> [Exercise]
Every line from the one containing "You are a GUI" to the end of the records below should be returned exactly; pictures are to be dropped.

> [Collected data]
-=-=-

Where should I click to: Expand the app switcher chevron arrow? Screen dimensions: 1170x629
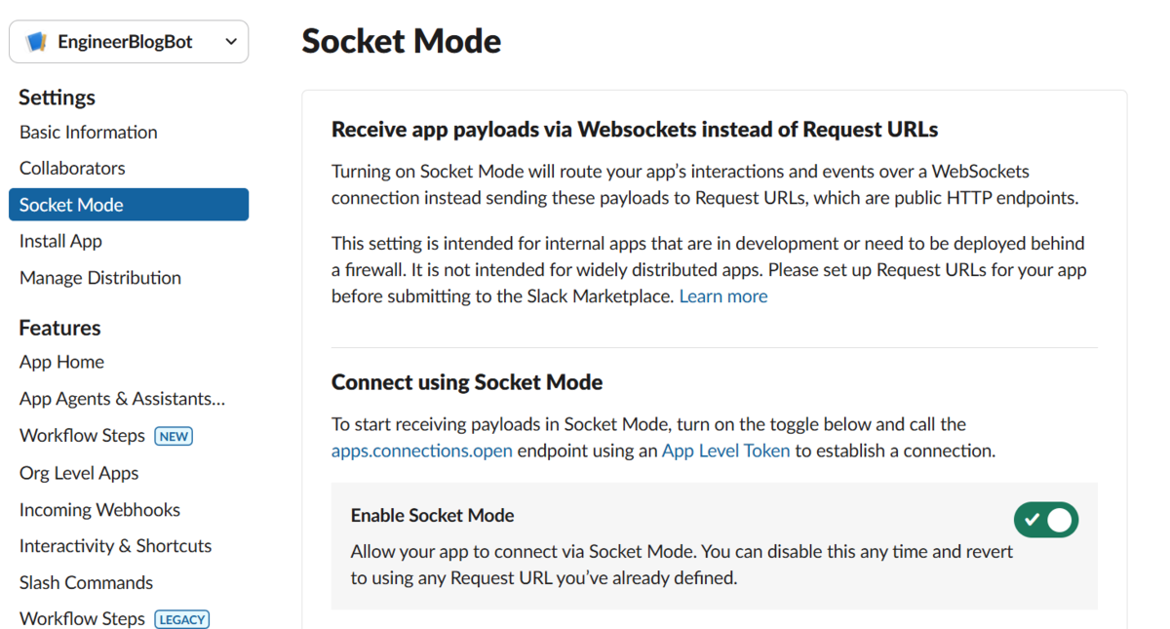coord(231,42)
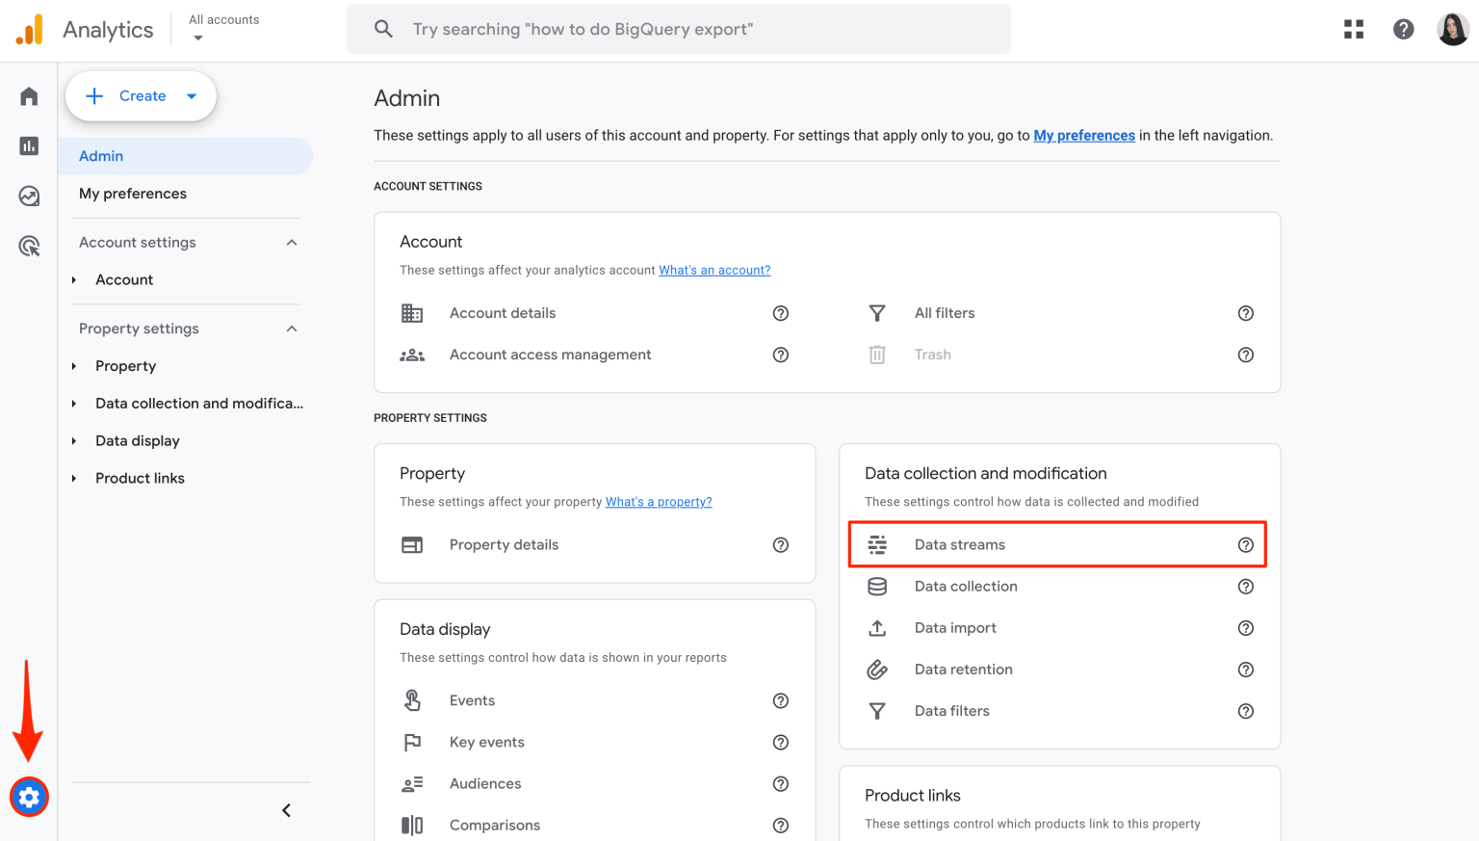Image resolution: width=1479 pixels, height=841 pixels.
Task: Open the Create dropdown button
Action: coord(141,96)
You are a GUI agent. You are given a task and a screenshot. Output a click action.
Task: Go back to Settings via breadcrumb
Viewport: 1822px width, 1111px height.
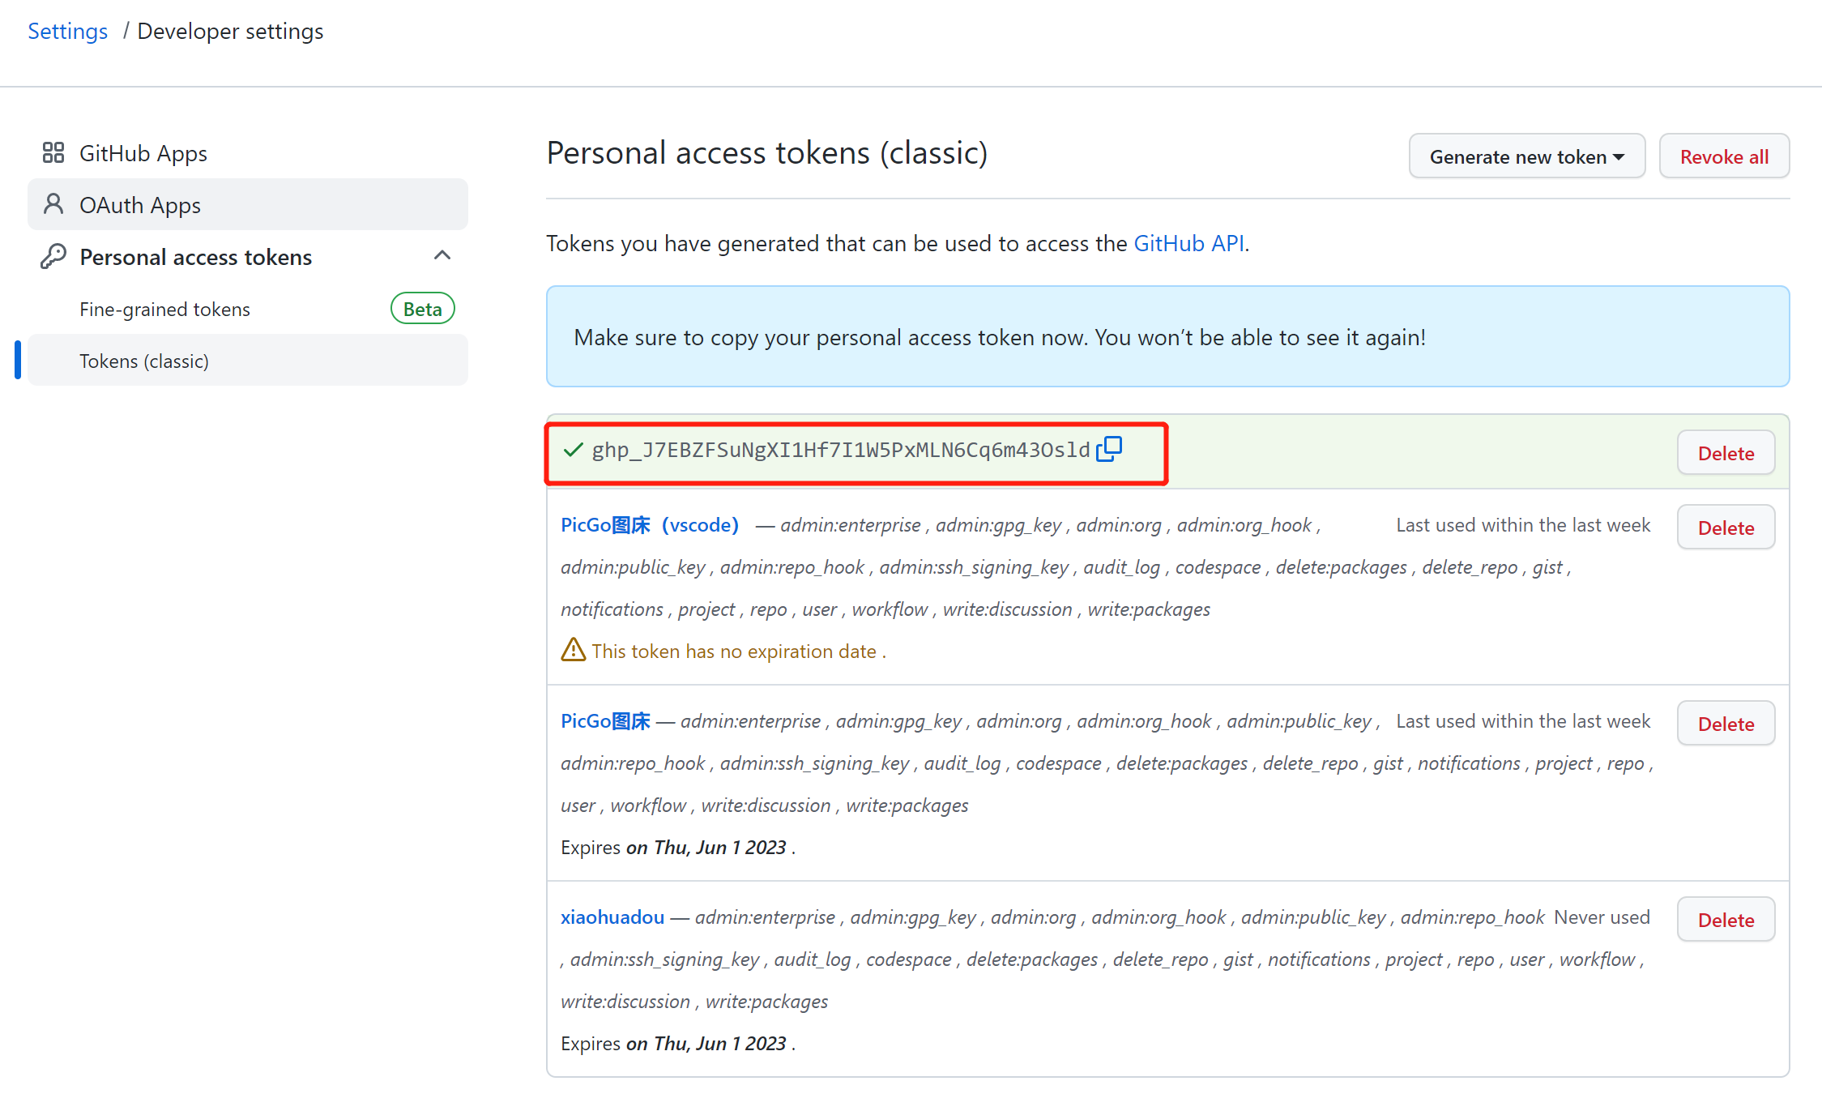[x=67, y=31]
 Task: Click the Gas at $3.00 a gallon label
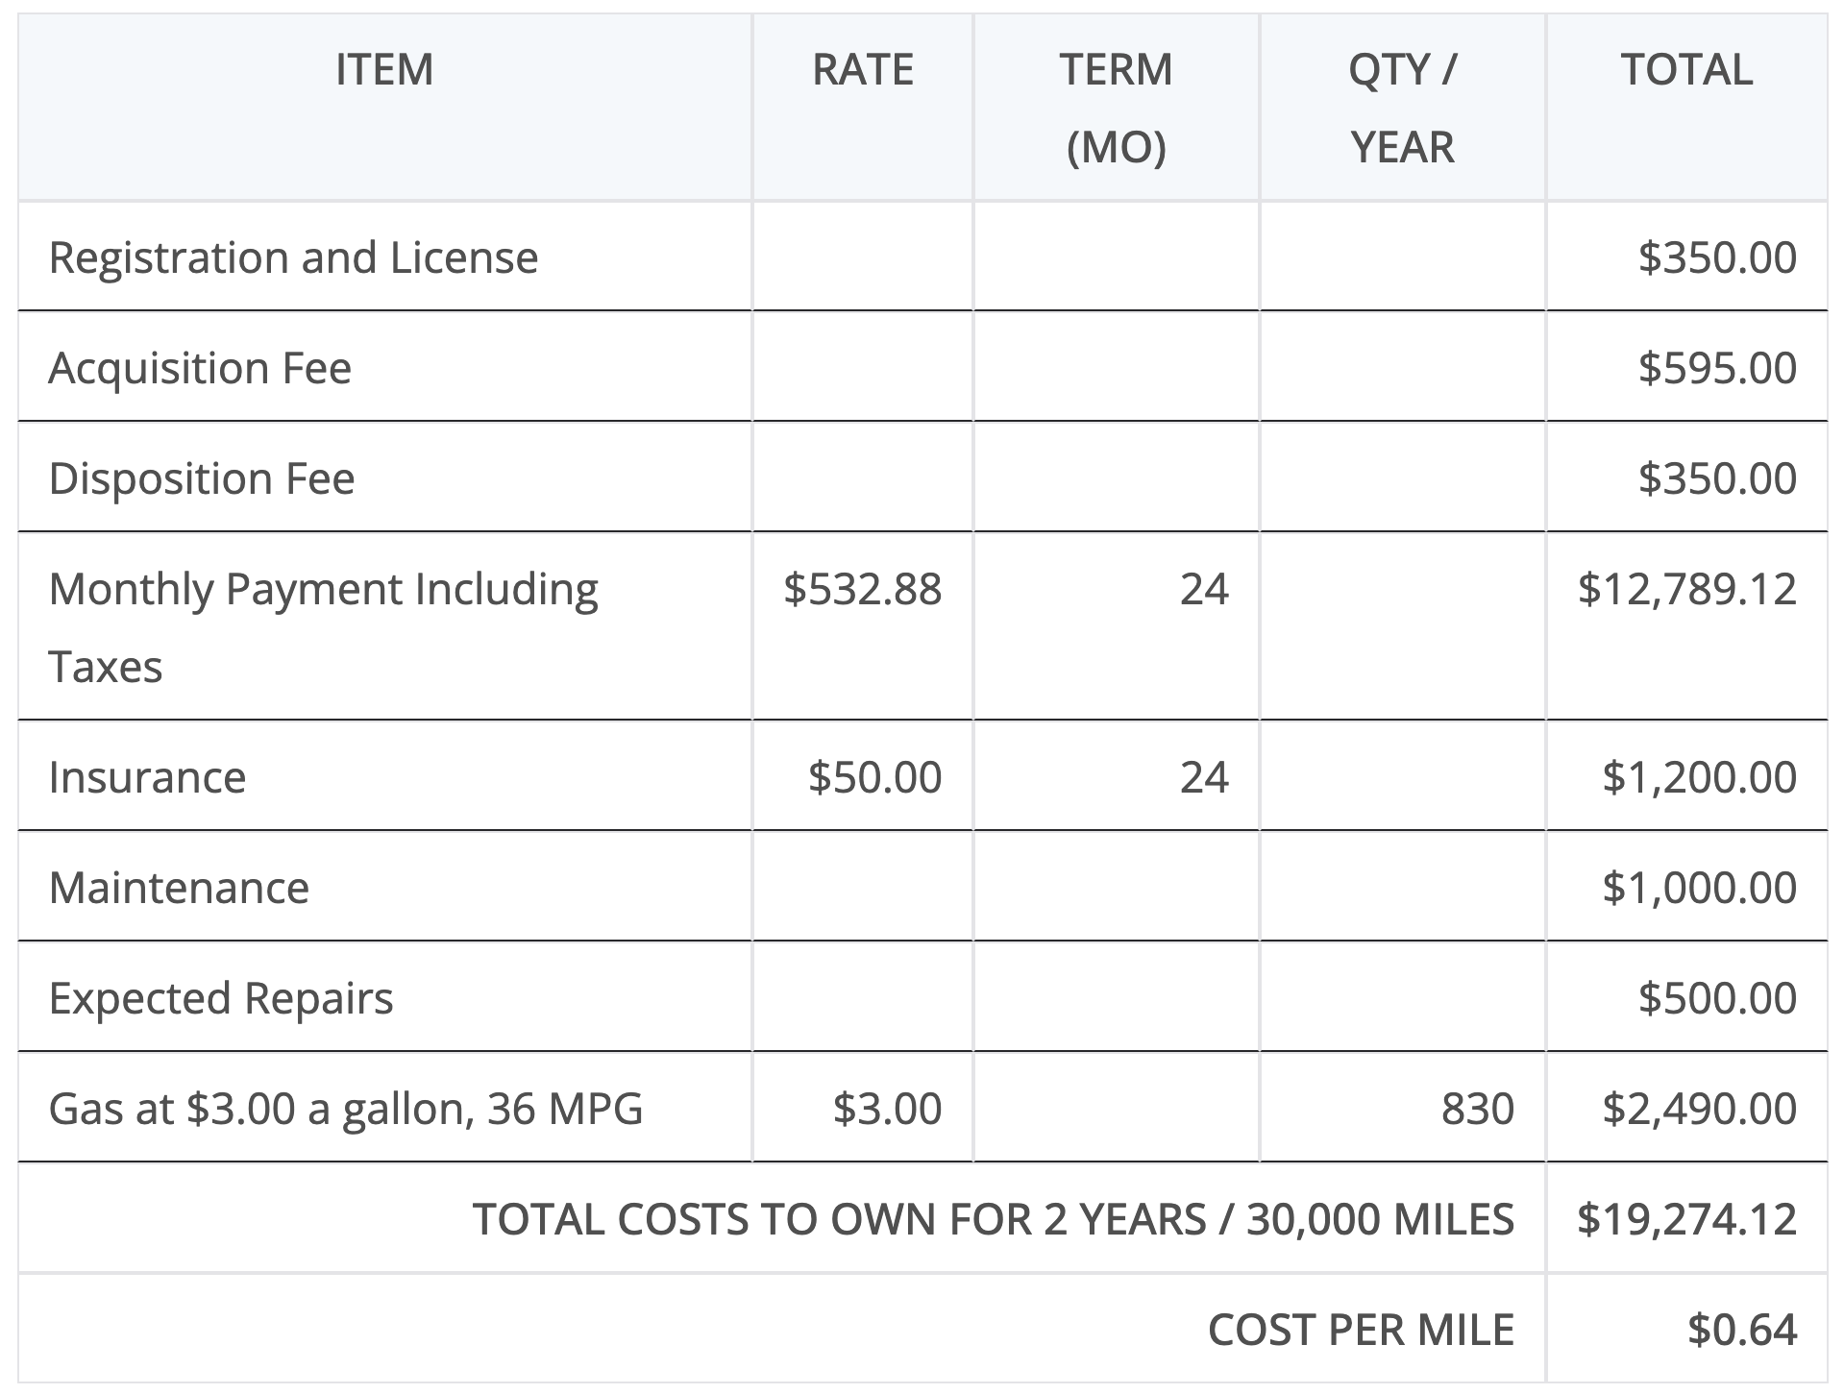pos(345,1109)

-=-=-

> [Response to this exercise]
You are a GUI agent. You are given a task and a screenshot. Output a click action.
Task: Go back to Settings via breadcrumb
Viewport: 1822px width, 1111px height.
[x=67, y=31]
 Task: Click the Gas at $3.00 a gallon label
pos(345,1109)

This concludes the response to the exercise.